Strange things have happened to bluejeans, it seems.
They were supposed to be practical; then they were fashionable. They were supposed to be cheap; then they weren’t. They were supposed to be a niche item; then they were everywhere (shown here).
That left filmmaker Anna Lee Strachan with a logical question: “Why is everyone in the world walking around in the same pair of pants?”
So she created “Riveted: The History of Jeans,” which debuts at 9 p.m. Monday (Feb. 7), to open PBS’ “American Experience” season. It tells of changes that kept surprising people.
One jolt came in 1999, fashion historian Emma McClendon told the Television Critics Association, when Tom Ford priced a pair at $2,800. “But what shocked everybody even more is that the jeans sold out.”
This was the exact opposite of the birth of bluejeans.
At first, people just wore them because they had to. Denim jeans were worn by slaves, laborers, cowboys, farmers – people who did tough work and needed something to last forever. But then …
Tanisha Ford, now a history professor at City University of New York, recalls when she was working on her dissertation. “I came across a photograph of two sisters” in the Mississippi civil-rights struggle. “They were wearing denim overalls at the march in Washington. And it blew my mind.”
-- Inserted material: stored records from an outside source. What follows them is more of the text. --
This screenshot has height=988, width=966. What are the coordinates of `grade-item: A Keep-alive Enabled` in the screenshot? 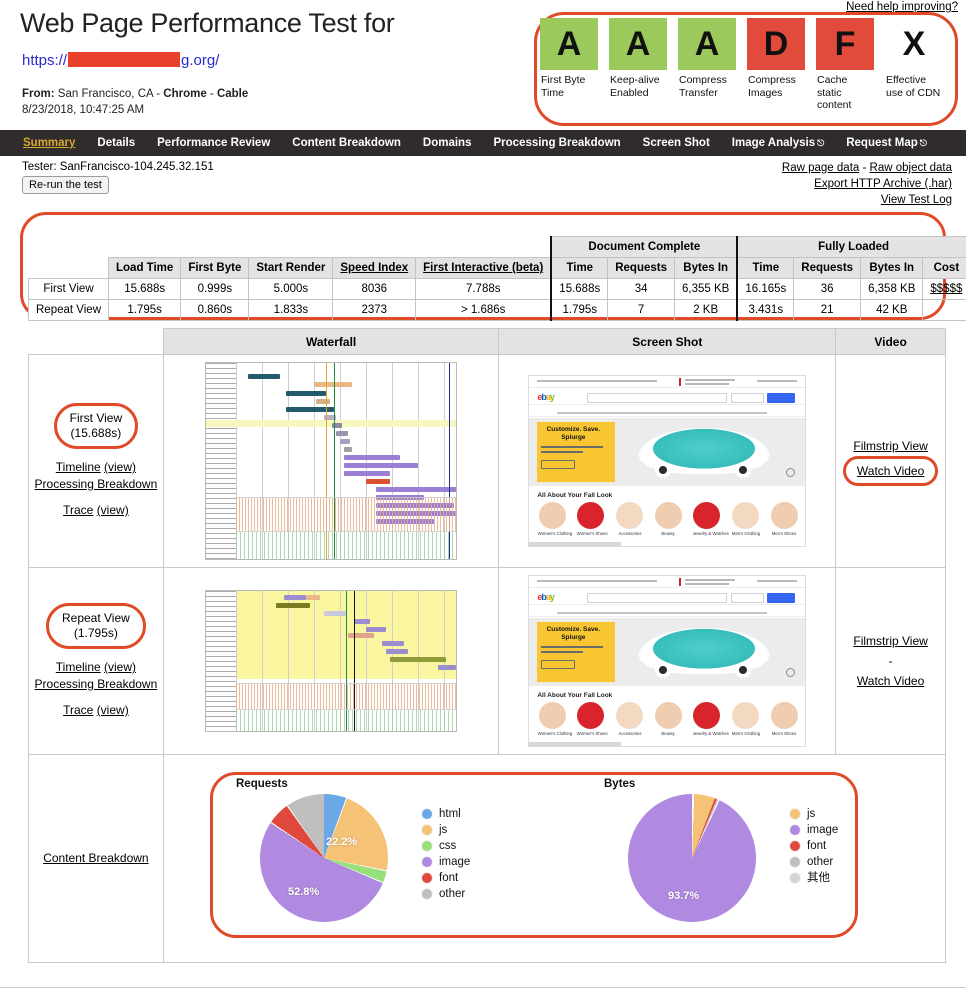 It's located at (638, 65).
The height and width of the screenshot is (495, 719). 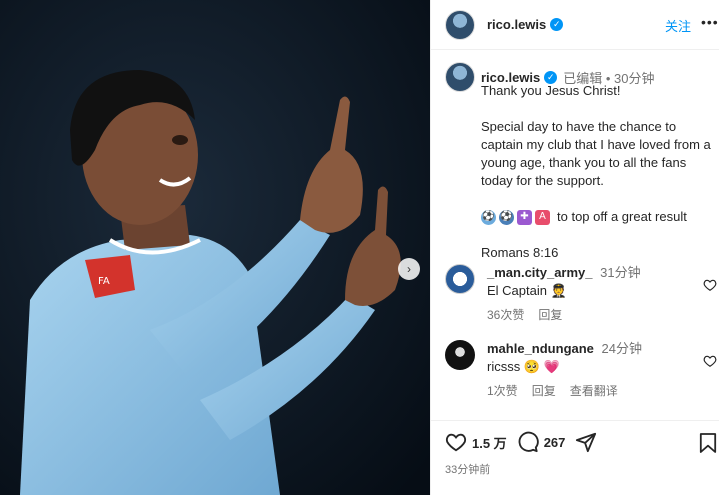 I want to click on comment-likes: 36次赞, so click(x=506, y=314).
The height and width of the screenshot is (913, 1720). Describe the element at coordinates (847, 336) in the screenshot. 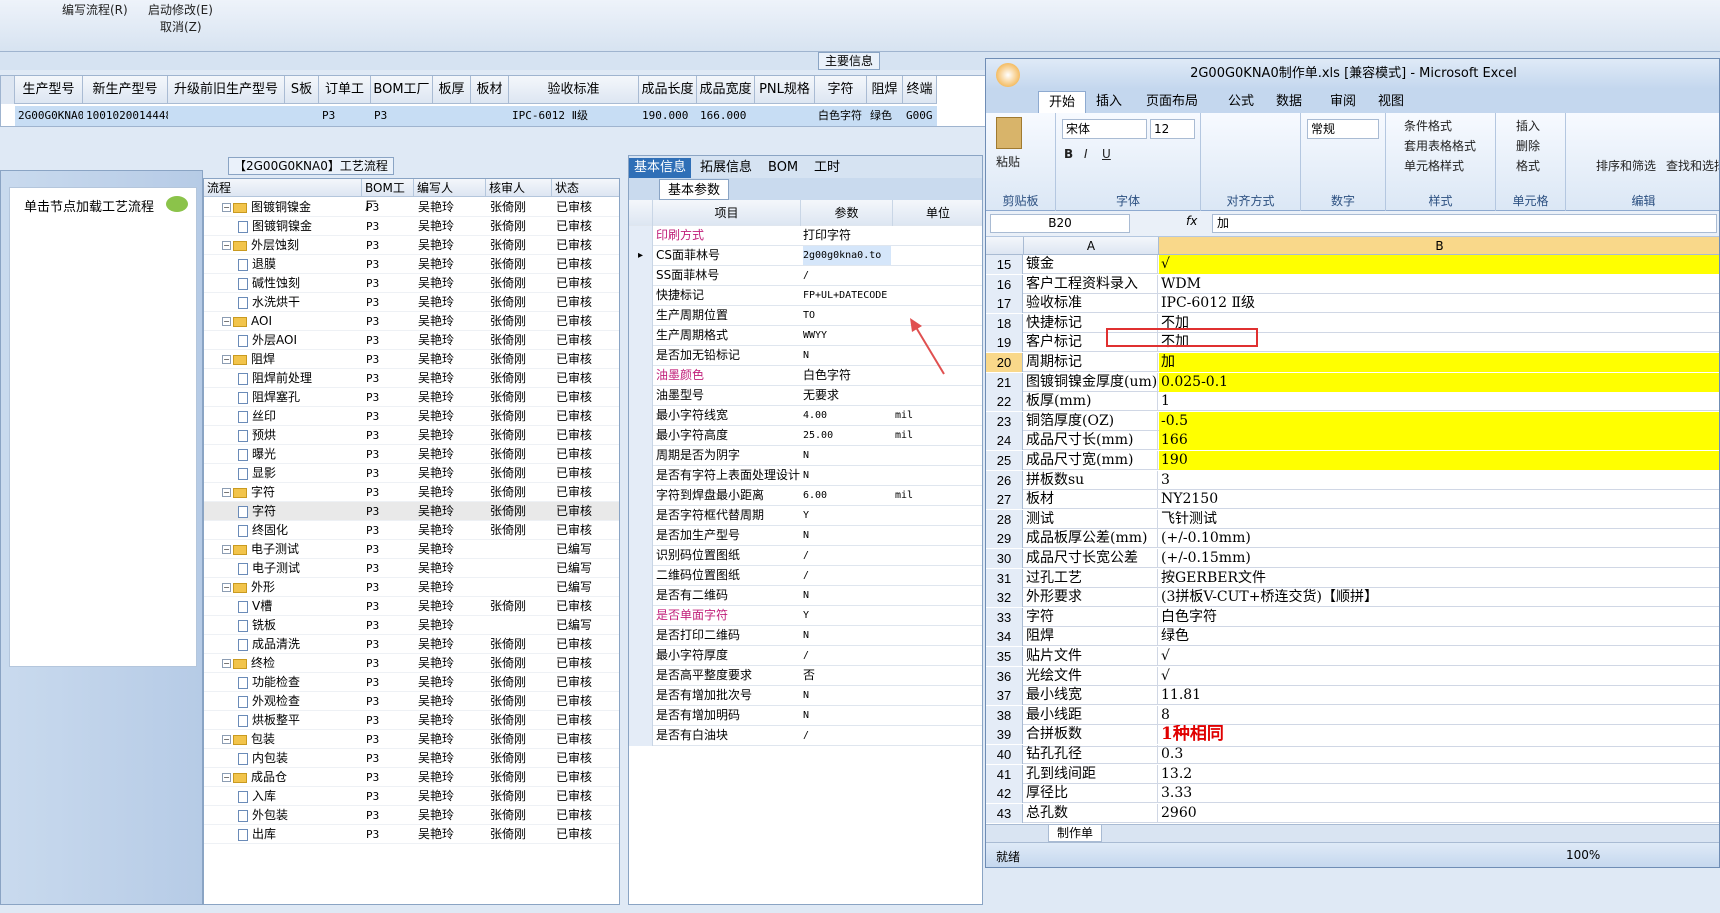

I see `param-value: WWYY` at that location.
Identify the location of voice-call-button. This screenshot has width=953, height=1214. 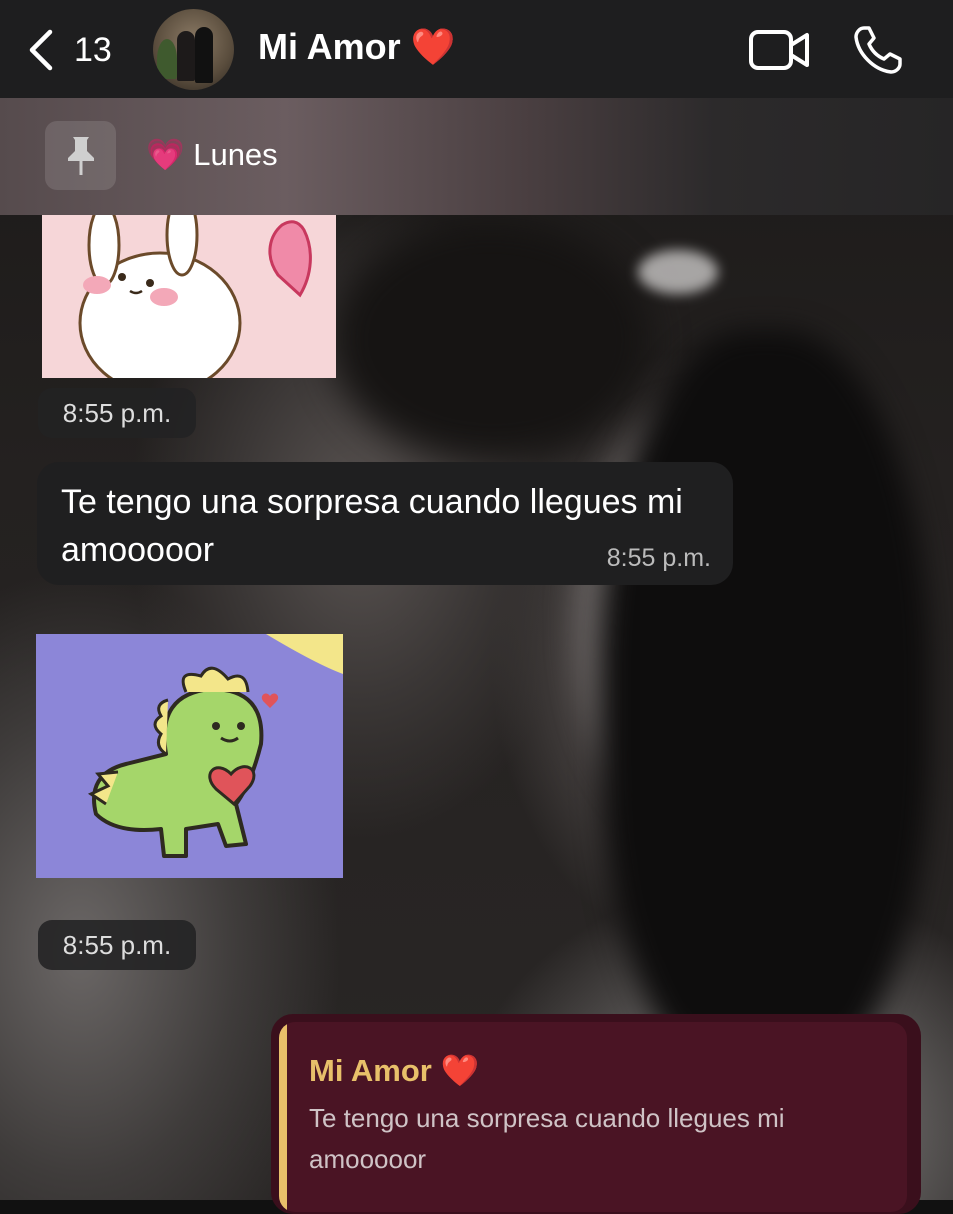
(878, 50).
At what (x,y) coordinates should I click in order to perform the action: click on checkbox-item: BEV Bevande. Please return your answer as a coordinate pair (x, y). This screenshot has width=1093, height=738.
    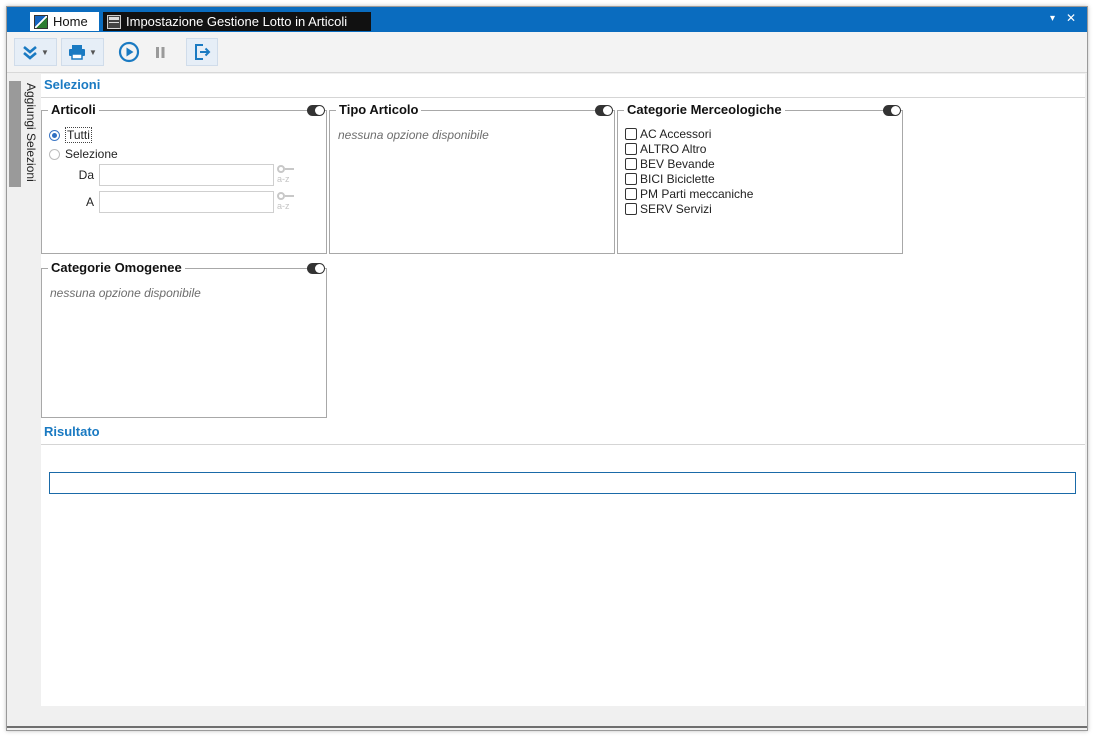
    Looking at the image, I should click on (670, 164).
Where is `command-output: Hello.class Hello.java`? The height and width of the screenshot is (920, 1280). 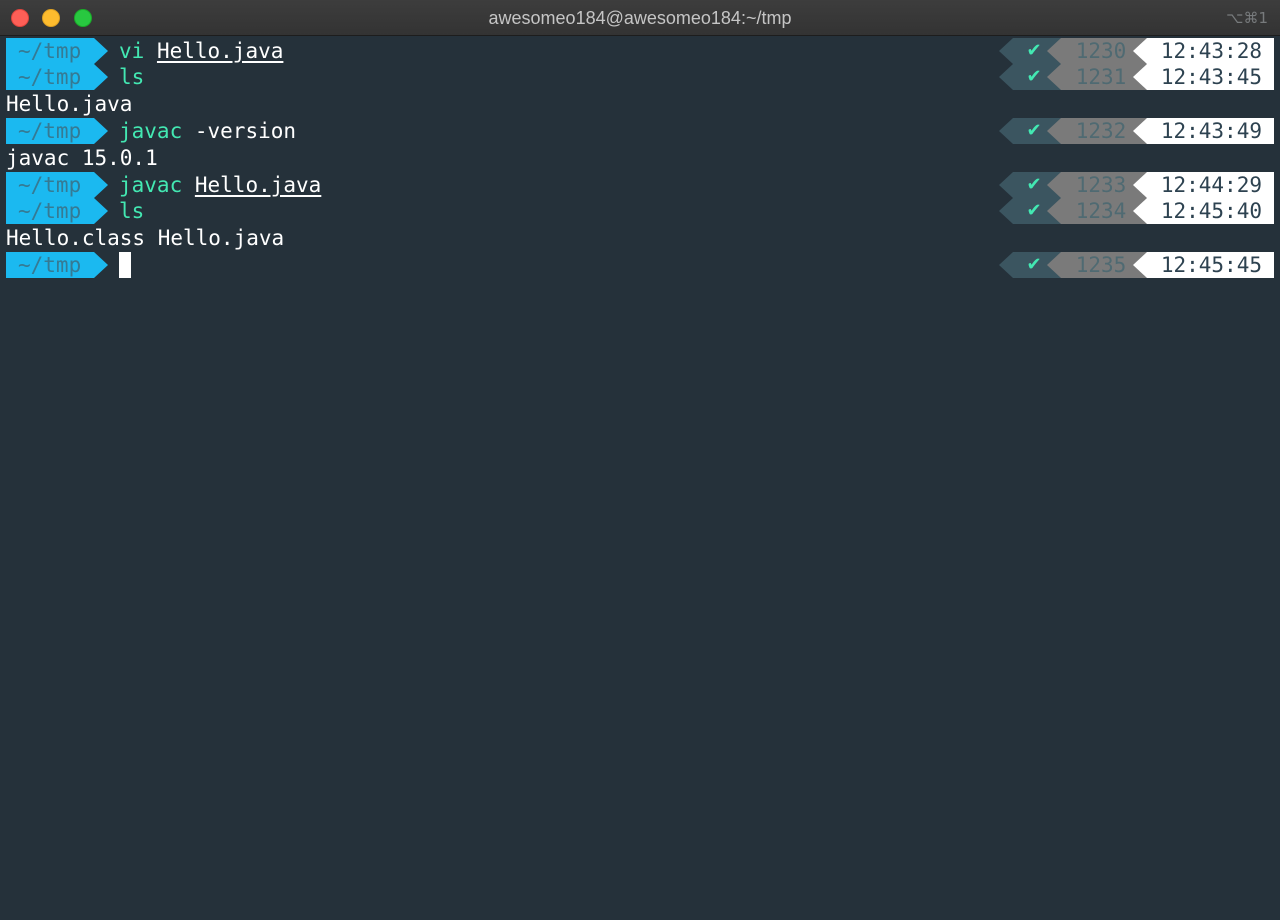 command-output: Hello.class Hello.java is located at coordinates (146, 238).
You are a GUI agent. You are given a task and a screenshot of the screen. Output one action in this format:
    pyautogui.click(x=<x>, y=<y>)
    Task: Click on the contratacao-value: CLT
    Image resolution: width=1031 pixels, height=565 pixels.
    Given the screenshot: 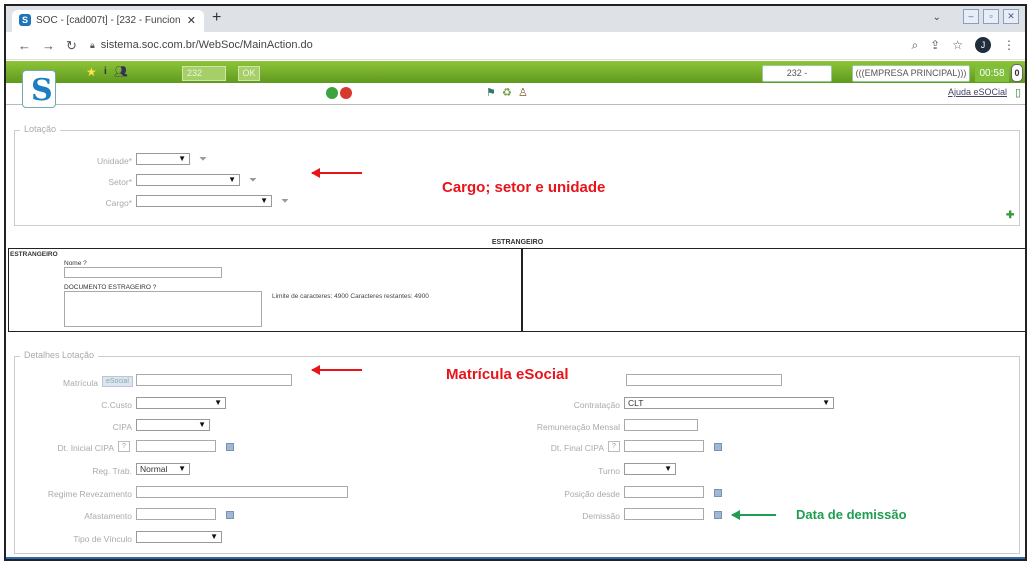 What is the action you would take?
    pyautogui.click(x=636, y=403)
    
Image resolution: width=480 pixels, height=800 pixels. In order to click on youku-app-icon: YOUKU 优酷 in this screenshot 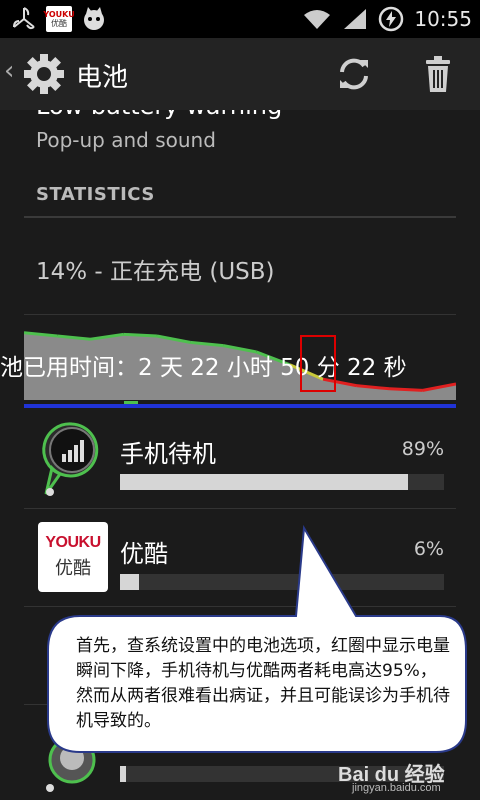, I will do `click(73, 557)`.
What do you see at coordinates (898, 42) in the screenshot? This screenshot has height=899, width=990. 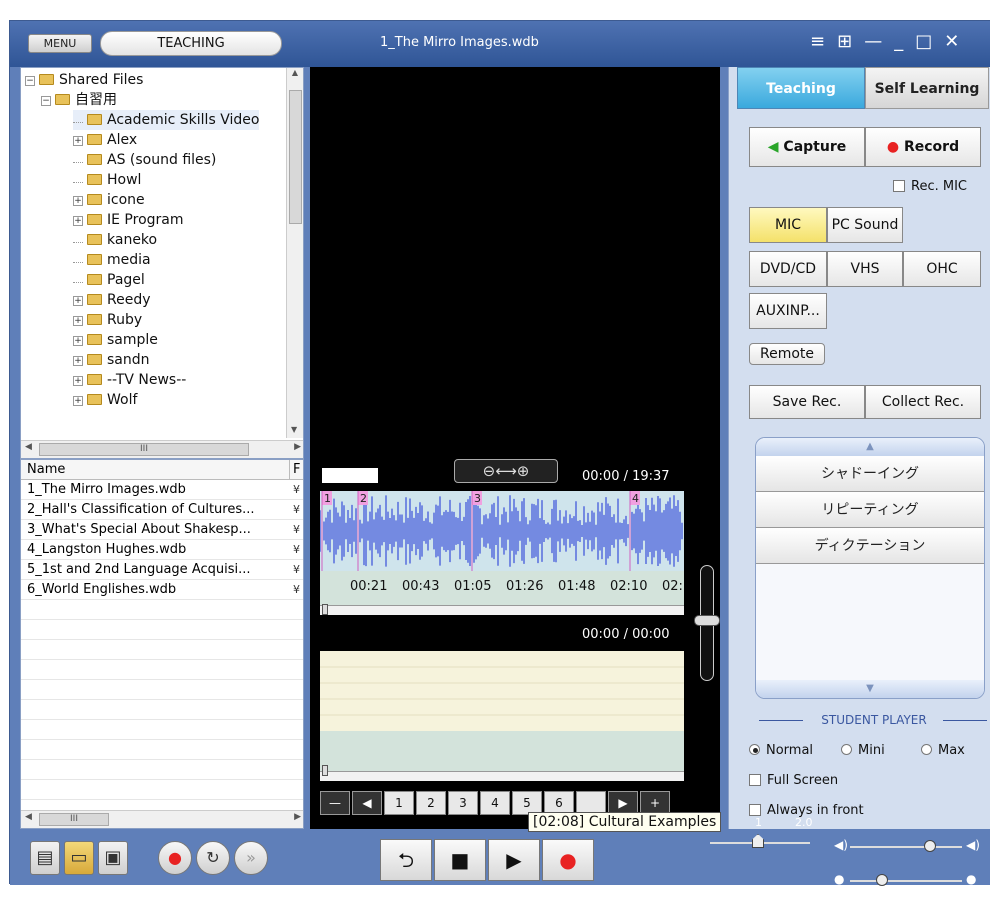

Most images of the march, she said, had “people dressed in their Sunday best.” But now protestors were deliberately wearing the same type of pants their ancestors had during slavery.
She eventually traced a “long history of jeans as a symbol of racial protests within Black communities, from the early civil rights movement through the hip hop generation.”
There was another side, she said. Entering the workplace after getting her master’s degree in 2005, she was suddenly paying from $120 to $200 for a single pair. Other Black women were also buying such jeans “because they were a sign that we were fulfilling our elders’ dreams of professionalism.”
Along the way, strange things were happening to jeans. They ranged from skinny legs to bell-bottoms. They were ripped (usually by machine in a calculated pattern, McClendon said) and faded.
Still, some things remain unchanged, including this: Bluejeans usually remain blue.
That began simply because indigo dye was so readily available. Denim could be any color now, but blue remains dominant. “Humans really seem to like blue,” Strachan said. “The other reason may be that blue is really good at hiding dirt.”
Then again, some of these people never get near dirt. They wouldn’t want their denim to get dirty, their ripped jeans to get ripped.